*Document extract*.
+--
An All-American team is an honorary sports team for a specific season composed of the best amateur players at each position—who in turn are given the honorific "All-America" and typically referred to as "All-American athletes", or simply "All-Americans". Although the honorees generally do not compete together as a unit, the term is used in American team sports to refer to players who are selected by members of the national media.

The College Football All-America Team is an honor given annually to the best American college football players at their respective positions. The original All-America team was the 1889 College Football All-America Team selected by Caspar Whitney and Walter Camp.  In 1950, the National Collegiate Athletic Bureau, which is the National Collegiate Athletic Association's (NCAA) service bureau, compiled the first list of All-Americans including first-team selections on teams created for a national audience that received national circulation with the intent of recognizing selections made from viewpoints that were nationwide.  Since 1952, College Sports Information Directors of America (CoSIDA) has bestowed Academic All-American recognition on male and female athletes in Divisions I, II, and III of the NCAA as well as National Association of Intercollegiate Athletics athletes, covering all NCAA championship sports.
+--
*Extracted entries*.
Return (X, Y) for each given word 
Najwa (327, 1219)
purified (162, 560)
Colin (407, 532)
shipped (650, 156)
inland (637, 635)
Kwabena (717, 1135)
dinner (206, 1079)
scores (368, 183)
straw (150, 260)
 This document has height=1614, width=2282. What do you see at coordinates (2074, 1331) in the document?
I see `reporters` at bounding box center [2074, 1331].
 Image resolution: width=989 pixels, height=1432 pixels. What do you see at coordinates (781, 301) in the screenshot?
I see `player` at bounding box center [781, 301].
+--
*Exercise requirements*. In the text about All-American teams, who chose the original All-America team in 1889? The records have nothing to do with the text.

*Solution below*. Caspar Whitney and Walter Camp.